(Objective)
Copy the entries word for word, starting at the first line and continuing up to and including the line that contains "click(432, 20)". Leave the pictures out of your copy.

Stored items
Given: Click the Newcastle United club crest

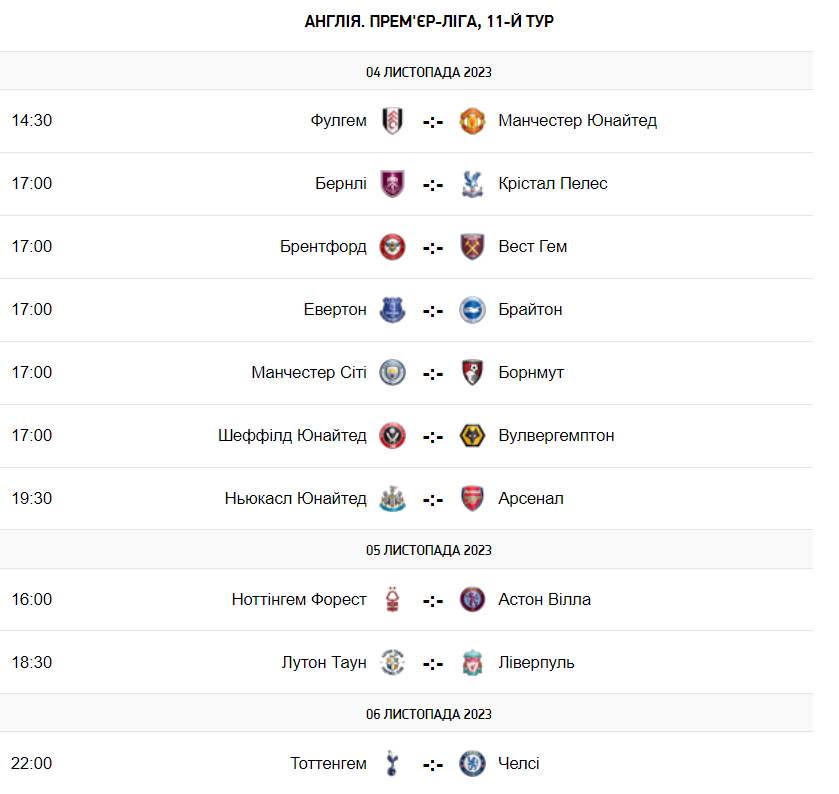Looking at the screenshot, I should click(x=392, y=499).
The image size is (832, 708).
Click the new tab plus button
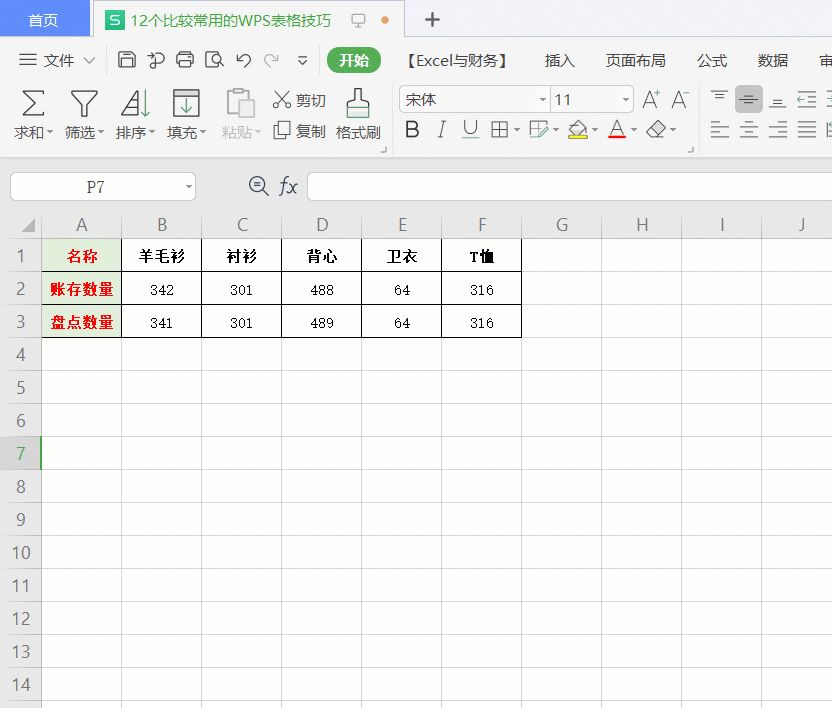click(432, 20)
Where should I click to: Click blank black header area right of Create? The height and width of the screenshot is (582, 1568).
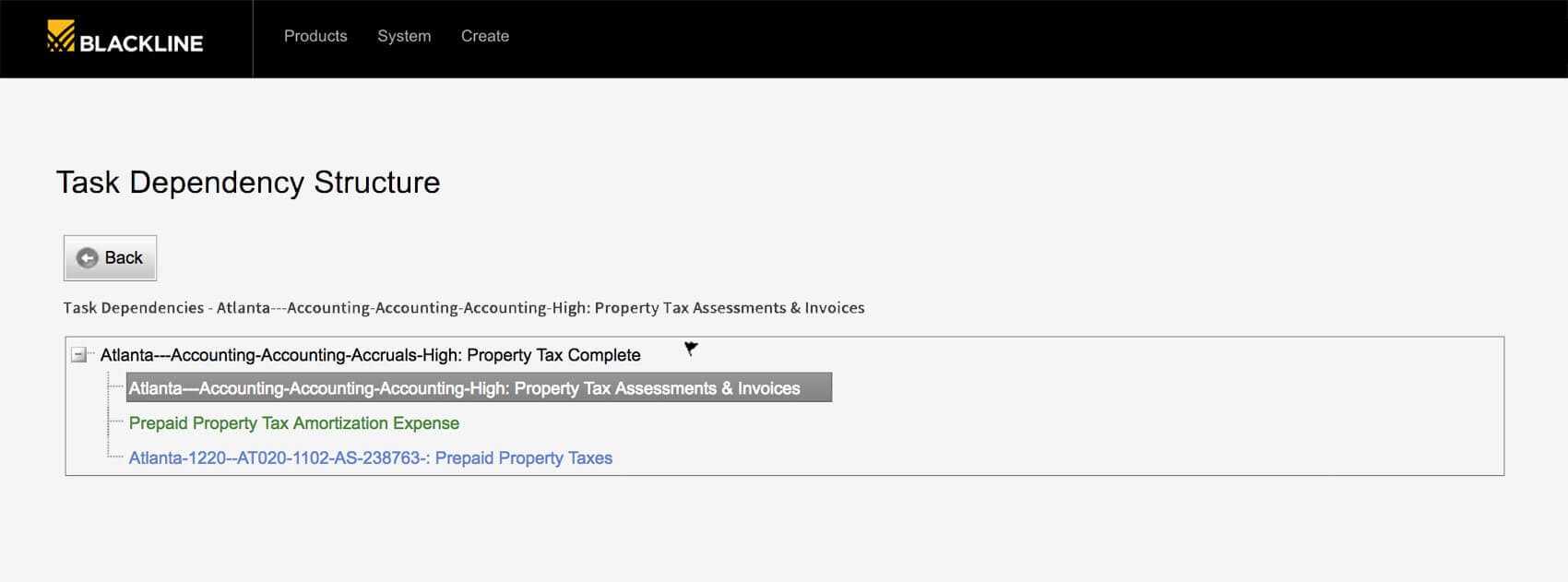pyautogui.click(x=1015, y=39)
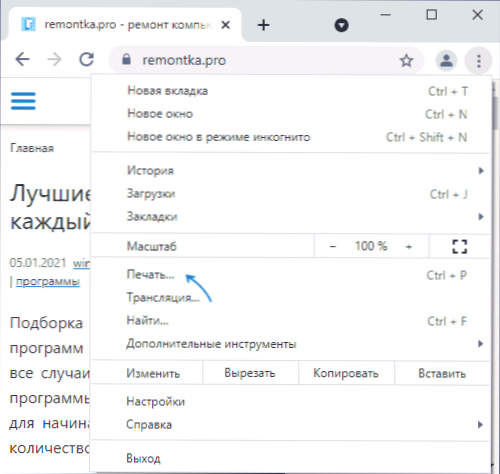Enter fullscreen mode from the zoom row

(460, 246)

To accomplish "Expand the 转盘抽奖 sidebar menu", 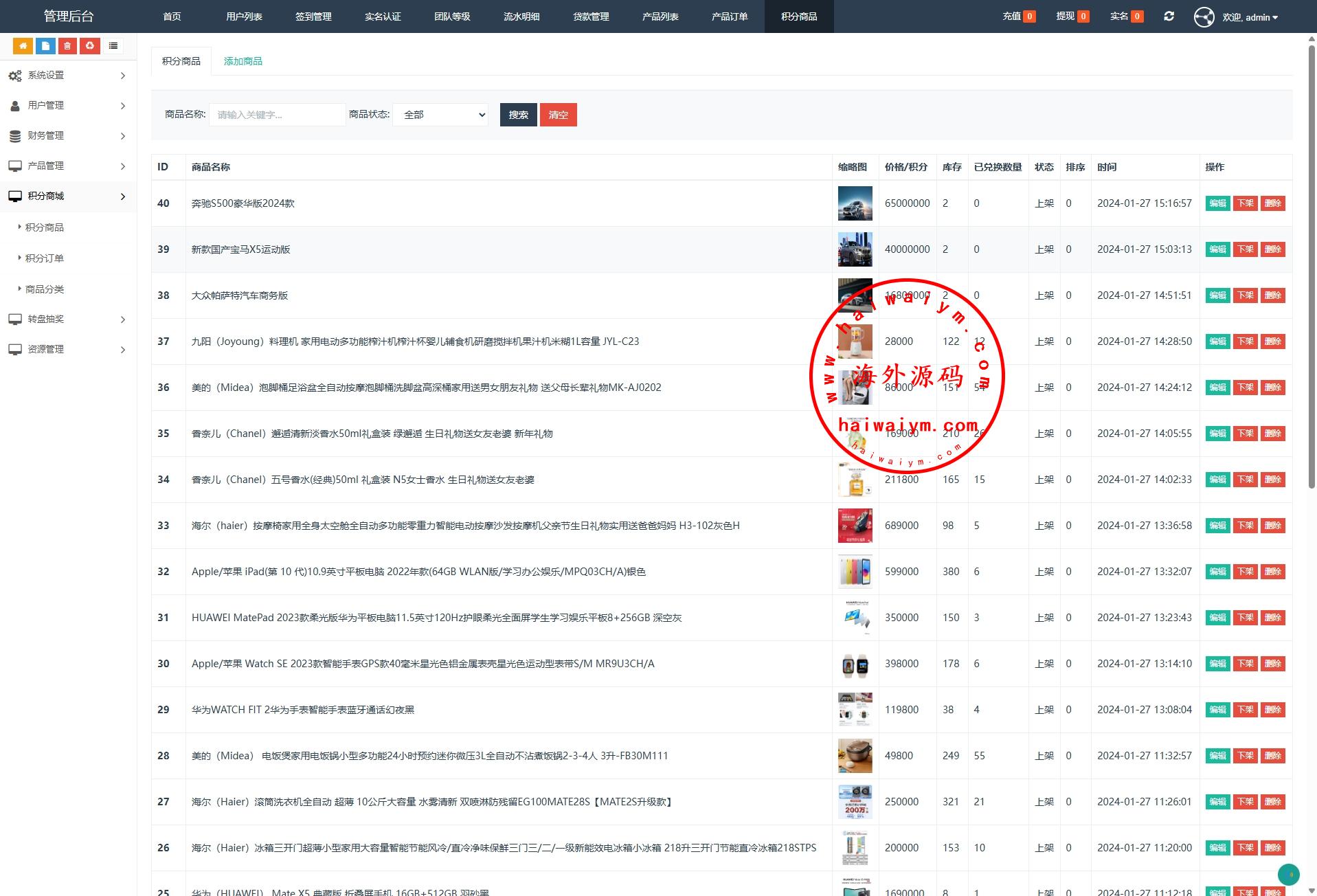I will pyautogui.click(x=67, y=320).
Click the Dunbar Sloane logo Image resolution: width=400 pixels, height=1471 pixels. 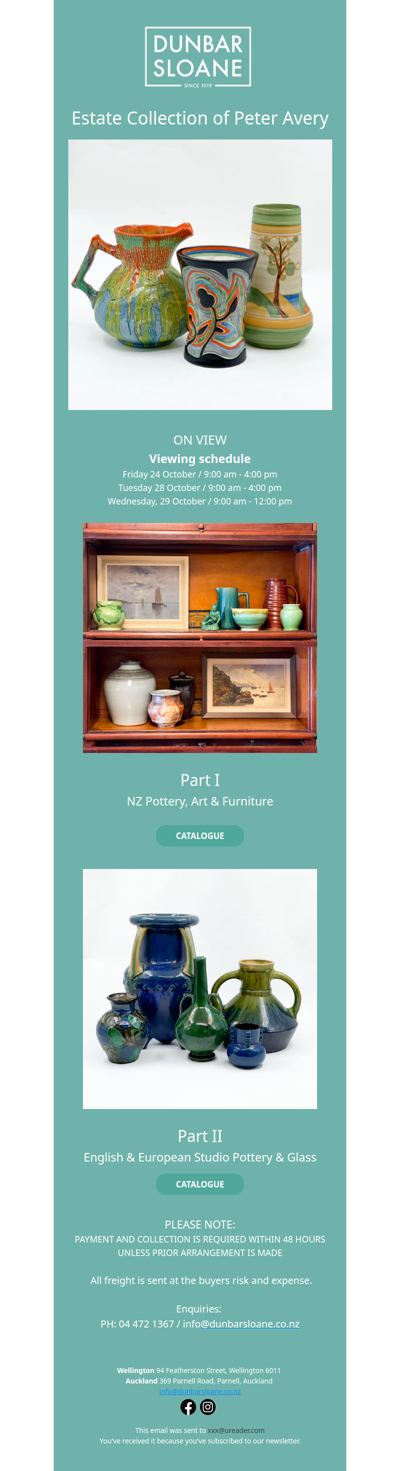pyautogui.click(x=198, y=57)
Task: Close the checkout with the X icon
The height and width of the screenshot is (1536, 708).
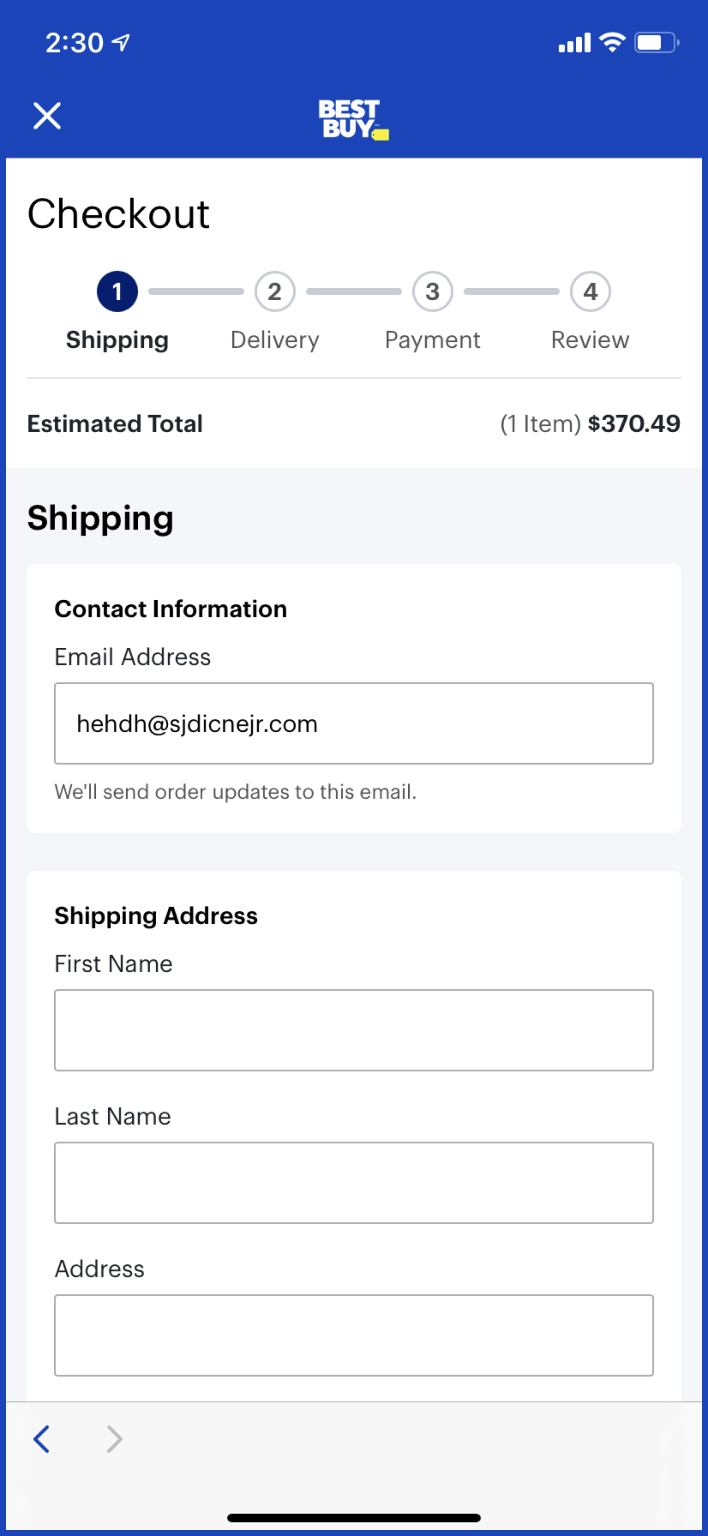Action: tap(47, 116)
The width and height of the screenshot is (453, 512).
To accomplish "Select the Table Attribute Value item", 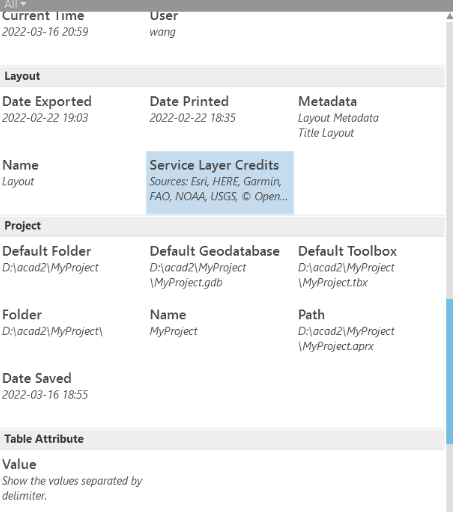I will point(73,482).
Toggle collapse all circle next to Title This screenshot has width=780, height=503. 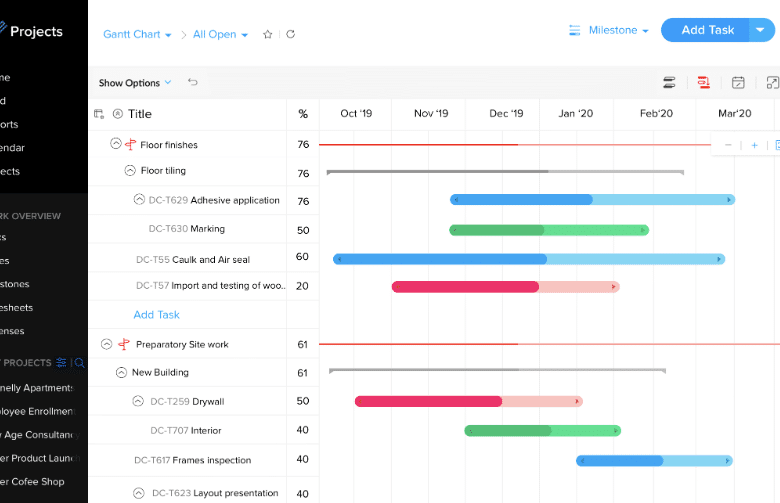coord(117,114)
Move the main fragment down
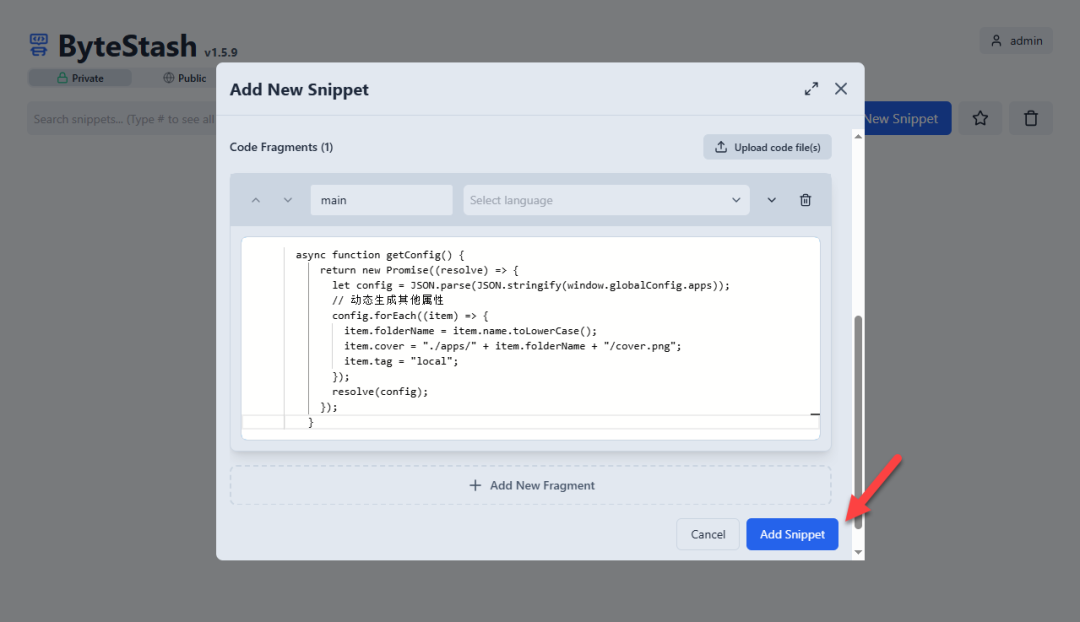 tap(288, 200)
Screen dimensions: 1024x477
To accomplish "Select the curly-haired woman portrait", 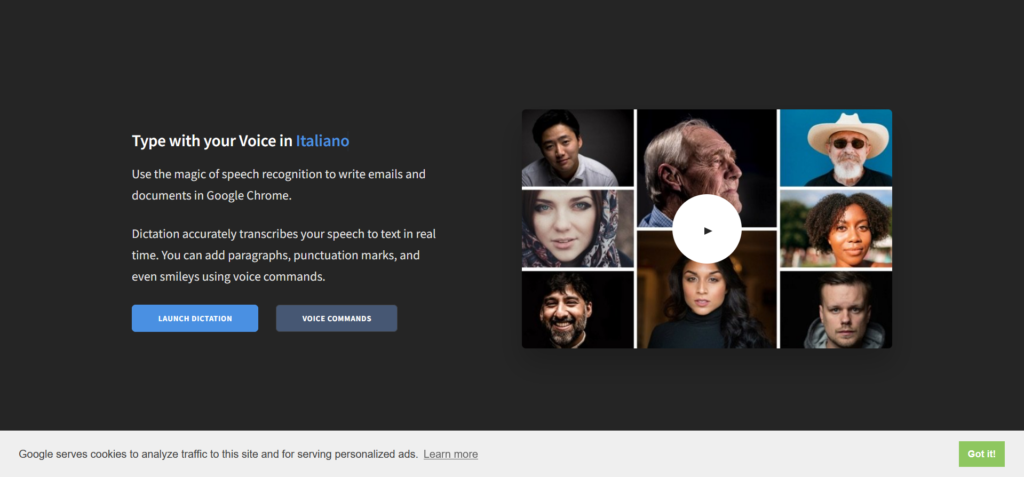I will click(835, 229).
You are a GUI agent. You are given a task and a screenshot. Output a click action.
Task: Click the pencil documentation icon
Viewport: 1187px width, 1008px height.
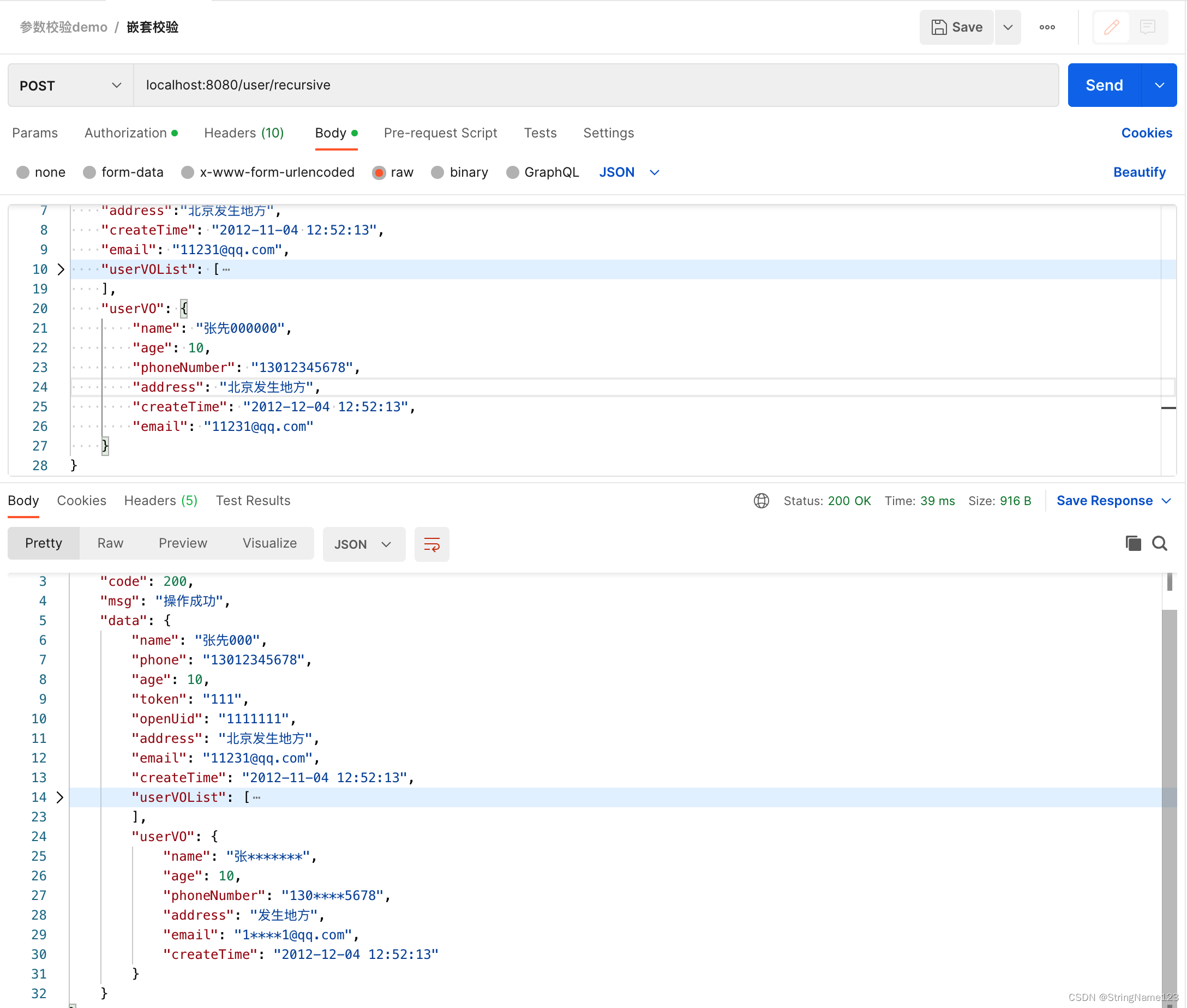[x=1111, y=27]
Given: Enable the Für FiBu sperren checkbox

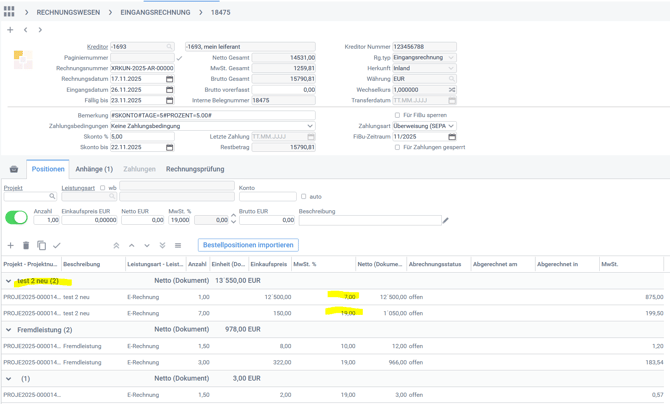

(Final result)
Given: Click the Newcastle United club crest

Looking at the screenshot, I should click(x=392, y=499).
The image size is (832, 708).
Click the new tab plus button
click(432, 20)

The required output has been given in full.